Go to www.dodgeram.com and check out the TSBs on the problem. Yes its common on diesels at least thru 98 model year. carbon metallic front pads help. So does manually adjusting the rears every 5000 miles. There are alternate alignment settings which help the situation, search the site. Many folks have ended up going the lemon-law route.

Keeping rear shoes tight has solved the pull on my truck (95). Still goes thru front pads every 20k though, but it could be due to plowing and pulling a trailer without trailer brakes.

Good luck you'll need it.

Bill


----------



## Turf Cutters (Feb 23, 2000)

I bought a 99 Dodge Ram 2500 4x4 with the V-10. My brakes pull to the right also. It is real bad with the trailor on. Dodge replaced the front pads at 3000 miles. Now at the 12000 mile check they say my pads have about 35% life left. I tow a 16&quot; trailor with trailor brakes. It goes back to the shop when I slow down again. They have already gave me a run around. Maybe buy another Ford.


----------



## paul (May 13, 2001)

If you tow alot with your Ram adjust the rear brakes every time you change your oil, the auto adjuster does not work very well,
97 Ram 2500 CTD cub cab, 130,000 miles

----------
paul


----------



## firedog (Apr 18, 2000)

thanks for the info, I give it a try.


----------



## DaveO (Dec 21, 1999)

Firedog,

I remember hearing somewhere that you can replace your rear wheel cylinders with those from a 3500. If true this may give you more rear brake power, slowing the wear on the front.
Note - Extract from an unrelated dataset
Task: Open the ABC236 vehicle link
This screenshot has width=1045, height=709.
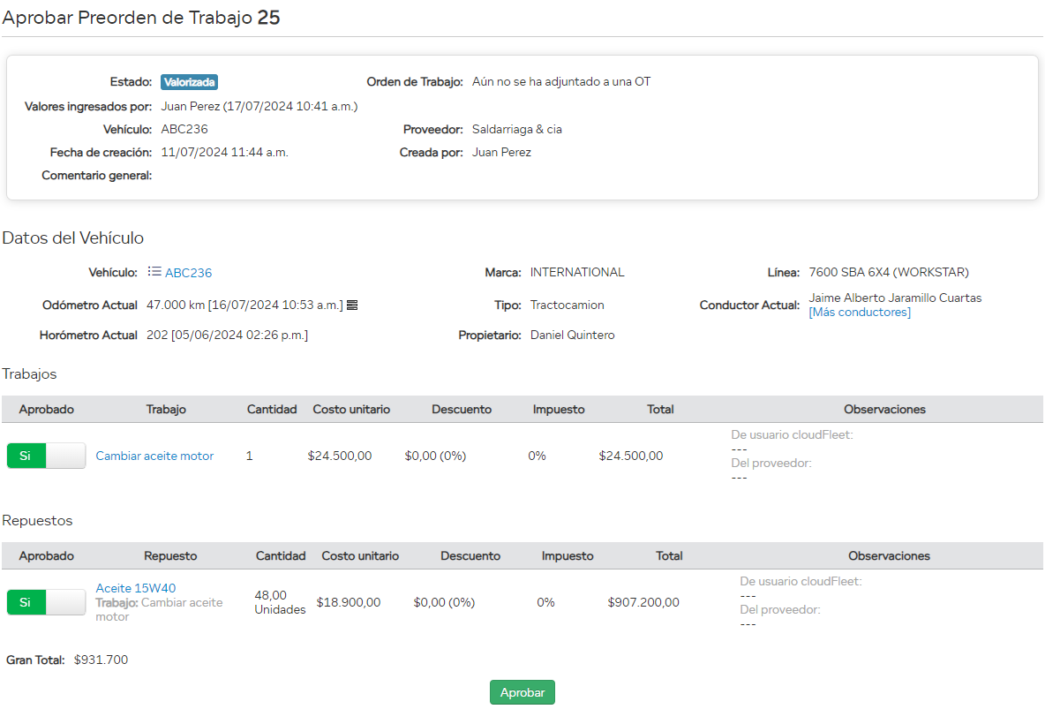Action: click(188, 273)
The Y2K's and 01's have changed to two piston front calipers, and the 3500 rear brakes. I have an 01 and it stops NOW, even with 5k behind it. Maybe possible to upgrade to the new brakes??

Dave


----------



## Ed Bartz (Jul 30, 2000)

Got my 1999 3/4 ton Cummins on 12-29-98, Put front pads and rotors on at 3000, 6000, 9000 and 12,000 miles. We pull a 2000 ound single axle trailer with brakes. Dealer said &quot;nothing we can do about pulling and bad stopping power....live with it&quot;. Love the truck other than that and that the paint came off a 1200 miles. Stripped the rockers to bare metal. This time Chrysler told me to get lost. They claimed they don't cover rock damage. We use cinders on our roads in winter. No other trucks in our area have such damage. The company really sucks and our dealer is worse. They got me for an extra $5,000. I bought 2 new trucks within 6 months from someone else.


----------